**Aim of the task:**
Go through the material and pull out every line with the string "vivienda" in it.

**Source material:**
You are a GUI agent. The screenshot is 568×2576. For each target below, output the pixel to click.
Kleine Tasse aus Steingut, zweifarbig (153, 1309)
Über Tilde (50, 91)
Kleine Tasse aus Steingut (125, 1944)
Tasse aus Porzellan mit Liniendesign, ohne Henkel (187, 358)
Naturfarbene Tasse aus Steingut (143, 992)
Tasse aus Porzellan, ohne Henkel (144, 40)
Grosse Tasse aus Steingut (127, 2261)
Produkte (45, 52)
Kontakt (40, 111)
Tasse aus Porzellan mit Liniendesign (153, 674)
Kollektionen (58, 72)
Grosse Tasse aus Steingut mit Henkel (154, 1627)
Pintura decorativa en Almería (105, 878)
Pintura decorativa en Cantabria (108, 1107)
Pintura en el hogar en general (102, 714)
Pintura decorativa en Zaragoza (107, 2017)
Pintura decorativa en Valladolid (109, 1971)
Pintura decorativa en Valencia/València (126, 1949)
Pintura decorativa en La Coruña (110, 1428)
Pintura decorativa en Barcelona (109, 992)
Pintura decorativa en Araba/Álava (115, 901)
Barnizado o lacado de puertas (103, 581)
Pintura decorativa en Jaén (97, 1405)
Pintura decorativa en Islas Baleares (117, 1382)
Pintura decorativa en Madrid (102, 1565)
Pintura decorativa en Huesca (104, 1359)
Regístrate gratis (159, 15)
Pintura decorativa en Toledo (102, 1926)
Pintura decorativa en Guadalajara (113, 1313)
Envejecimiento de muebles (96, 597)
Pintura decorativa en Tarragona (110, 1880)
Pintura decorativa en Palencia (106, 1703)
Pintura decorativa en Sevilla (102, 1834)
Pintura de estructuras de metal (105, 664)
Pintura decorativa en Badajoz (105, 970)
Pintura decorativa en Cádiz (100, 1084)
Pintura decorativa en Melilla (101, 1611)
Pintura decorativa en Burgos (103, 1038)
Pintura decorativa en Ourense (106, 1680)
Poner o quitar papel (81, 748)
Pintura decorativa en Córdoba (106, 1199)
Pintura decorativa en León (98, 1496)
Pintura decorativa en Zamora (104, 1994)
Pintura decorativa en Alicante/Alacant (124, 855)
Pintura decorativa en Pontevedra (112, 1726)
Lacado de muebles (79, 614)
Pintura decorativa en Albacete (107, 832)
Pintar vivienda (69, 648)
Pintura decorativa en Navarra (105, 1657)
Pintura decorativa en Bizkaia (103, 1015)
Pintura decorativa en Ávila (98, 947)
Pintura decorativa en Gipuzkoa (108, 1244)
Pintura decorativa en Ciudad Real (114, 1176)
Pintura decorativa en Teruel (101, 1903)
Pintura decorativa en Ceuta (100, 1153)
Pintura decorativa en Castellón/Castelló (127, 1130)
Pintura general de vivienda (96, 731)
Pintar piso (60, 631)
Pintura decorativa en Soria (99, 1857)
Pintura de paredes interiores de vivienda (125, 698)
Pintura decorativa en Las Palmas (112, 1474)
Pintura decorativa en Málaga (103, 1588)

**Finished exercise:**
Pintar vivienda (69, 648)
Pintura general de vivienda (96, 731)
Pintura de paredes interiores de vivienda (125, 698)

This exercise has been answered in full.